Assignment -> Retype only the lines at the head of the records, first through the one with "This screenshot has width=2308, height=1356.", exactly as written.

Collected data
********

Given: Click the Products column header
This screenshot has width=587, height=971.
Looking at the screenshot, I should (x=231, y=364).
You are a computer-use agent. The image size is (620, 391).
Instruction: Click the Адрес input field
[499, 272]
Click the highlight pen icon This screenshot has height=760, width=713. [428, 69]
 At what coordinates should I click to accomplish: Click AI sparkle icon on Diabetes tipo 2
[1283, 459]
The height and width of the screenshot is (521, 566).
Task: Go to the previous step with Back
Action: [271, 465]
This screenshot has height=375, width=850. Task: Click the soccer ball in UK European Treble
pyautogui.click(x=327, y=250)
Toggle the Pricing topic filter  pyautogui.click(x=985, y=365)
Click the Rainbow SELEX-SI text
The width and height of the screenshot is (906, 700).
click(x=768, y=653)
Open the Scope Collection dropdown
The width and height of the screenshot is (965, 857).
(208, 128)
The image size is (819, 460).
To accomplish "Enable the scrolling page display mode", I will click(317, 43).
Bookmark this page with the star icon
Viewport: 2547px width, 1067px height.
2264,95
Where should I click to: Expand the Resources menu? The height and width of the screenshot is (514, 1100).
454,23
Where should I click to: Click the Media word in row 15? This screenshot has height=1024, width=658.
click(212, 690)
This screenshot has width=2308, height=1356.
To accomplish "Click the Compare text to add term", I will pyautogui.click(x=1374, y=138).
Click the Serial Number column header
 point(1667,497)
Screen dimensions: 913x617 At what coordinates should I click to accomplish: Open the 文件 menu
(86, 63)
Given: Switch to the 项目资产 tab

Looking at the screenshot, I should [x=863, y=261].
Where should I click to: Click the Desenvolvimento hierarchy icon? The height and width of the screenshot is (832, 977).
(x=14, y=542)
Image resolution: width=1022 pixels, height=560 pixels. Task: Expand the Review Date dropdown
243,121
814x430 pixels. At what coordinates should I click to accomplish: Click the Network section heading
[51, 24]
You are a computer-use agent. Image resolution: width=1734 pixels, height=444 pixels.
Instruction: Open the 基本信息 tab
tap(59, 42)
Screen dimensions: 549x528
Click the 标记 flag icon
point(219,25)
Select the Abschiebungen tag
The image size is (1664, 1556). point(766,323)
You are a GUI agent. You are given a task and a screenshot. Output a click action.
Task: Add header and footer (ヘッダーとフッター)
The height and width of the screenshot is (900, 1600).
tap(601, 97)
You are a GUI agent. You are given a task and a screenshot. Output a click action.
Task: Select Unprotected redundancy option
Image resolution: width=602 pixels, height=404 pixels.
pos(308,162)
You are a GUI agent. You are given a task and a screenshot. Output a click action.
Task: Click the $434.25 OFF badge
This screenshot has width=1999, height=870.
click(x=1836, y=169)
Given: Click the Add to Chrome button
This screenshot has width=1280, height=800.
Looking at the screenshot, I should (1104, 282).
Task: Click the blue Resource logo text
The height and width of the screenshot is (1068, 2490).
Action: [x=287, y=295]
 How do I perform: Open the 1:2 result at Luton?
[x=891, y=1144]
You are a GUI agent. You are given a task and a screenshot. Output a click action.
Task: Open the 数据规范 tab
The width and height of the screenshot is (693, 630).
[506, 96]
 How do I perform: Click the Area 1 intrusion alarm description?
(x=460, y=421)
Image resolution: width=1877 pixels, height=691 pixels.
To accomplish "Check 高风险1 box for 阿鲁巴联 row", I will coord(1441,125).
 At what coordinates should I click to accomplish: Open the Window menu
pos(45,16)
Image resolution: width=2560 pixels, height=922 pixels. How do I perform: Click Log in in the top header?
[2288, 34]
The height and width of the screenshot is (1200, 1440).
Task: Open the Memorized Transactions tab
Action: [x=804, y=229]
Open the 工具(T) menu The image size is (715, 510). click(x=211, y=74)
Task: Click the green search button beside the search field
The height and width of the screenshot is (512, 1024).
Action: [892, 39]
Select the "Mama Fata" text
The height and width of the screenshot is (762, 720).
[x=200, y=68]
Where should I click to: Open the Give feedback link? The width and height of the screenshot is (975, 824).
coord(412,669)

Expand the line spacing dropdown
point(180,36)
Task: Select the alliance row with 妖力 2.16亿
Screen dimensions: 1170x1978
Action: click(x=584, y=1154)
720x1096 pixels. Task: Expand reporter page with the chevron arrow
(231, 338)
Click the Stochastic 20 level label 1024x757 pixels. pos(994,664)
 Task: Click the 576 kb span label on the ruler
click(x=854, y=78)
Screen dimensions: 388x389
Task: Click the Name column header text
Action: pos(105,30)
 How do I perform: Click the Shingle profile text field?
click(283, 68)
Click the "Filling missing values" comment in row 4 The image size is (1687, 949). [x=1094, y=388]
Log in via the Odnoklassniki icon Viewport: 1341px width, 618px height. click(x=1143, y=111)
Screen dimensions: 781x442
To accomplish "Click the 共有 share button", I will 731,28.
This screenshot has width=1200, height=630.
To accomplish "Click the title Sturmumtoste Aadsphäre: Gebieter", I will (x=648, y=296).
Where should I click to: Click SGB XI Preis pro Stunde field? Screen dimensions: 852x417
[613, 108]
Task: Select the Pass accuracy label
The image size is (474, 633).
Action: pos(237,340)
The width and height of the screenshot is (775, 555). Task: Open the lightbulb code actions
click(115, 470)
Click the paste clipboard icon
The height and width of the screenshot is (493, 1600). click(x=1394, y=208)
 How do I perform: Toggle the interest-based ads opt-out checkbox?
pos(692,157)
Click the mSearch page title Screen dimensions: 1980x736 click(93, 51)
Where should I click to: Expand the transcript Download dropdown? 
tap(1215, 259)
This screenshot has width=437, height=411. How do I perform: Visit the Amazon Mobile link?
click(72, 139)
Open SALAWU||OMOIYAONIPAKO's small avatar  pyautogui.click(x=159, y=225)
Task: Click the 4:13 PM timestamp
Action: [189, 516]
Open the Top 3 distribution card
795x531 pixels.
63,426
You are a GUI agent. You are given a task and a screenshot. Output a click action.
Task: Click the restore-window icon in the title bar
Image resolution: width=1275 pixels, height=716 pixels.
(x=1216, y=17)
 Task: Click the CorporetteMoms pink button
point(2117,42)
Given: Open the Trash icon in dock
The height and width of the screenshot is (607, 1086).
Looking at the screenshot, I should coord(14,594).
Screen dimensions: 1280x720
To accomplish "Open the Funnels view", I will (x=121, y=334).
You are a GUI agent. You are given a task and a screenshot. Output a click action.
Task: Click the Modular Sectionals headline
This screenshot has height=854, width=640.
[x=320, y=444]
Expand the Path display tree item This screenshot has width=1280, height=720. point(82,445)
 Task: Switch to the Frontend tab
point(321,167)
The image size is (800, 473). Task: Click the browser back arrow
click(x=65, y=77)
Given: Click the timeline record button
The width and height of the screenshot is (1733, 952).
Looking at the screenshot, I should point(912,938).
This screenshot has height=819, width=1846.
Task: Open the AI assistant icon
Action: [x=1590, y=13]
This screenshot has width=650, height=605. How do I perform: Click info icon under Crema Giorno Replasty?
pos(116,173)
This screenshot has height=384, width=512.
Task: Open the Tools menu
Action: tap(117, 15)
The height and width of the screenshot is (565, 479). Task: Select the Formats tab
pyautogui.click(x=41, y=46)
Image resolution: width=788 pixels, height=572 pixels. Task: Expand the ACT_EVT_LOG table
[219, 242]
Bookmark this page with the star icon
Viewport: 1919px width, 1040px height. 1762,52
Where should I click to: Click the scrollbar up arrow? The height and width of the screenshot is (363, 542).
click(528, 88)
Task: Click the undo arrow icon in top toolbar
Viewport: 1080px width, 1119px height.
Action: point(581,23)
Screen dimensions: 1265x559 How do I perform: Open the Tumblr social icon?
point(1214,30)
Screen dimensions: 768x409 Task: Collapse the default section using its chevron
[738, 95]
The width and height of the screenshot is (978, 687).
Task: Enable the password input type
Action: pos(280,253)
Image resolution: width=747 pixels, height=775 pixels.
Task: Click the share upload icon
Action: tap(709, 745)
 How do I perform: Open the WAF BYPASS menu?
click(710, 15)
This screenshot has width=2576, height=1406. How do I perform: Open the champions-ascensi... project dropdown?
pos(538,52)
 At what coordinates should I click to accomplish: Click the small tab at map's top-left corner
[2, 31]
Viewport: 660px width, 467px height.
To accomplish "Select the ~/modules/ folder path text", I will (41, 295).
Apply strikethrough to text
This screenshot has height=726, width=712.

********

Your response ->
Given: Click the Products column header
This screenshot has width=587, height=971.
Looking at the screenshot, I should (x=231, y=364).
You are a computer-use agent. The image size is (620, 391).
Instruction: Click the Адрес input field
[499, 272]
Click the highlight pen icon This screenshot has height=760, width=713. [428, 69]
 At what coordinates should I click to accomplish: Click AI sparkle icon on Diabetes tipo 2
[1283, 459]
The height and width of the screenshot is (521, 566).
Task: Go to the previous step with Back
Action: [271, 465]
This screenshot has height=375, width=850. Task: Click the soccer ball in UK European Treble
pyautogui.click(x=327, y=250)
Toggle the Pricing topic filter  pyautogui.click(x=985, y=365)
Click the Rainbow SELEX-SI text
The width and height of the screenshot is (906, 700).
click(x=768, y=653)
Open the Scope Collection dropdown
The width and height of the screenshot is (965, 857).
(208, 128)
The image size is (819, 460).
To accomplish "Enable the scrolling page display mode", I will click(317, 43).
Bookmark this page with the star icon
Viewport: 2547px width, 1067px height.
2264,95
Where should I click to: Expand the Resources menu? The height and width of the screenshot is (514, 1100).
454,23
Where should I click to: Click the Media word in row 15? This screenshot has height=1024, width=658.
click(212, 690)
This screenshot has width=2308, height=1356.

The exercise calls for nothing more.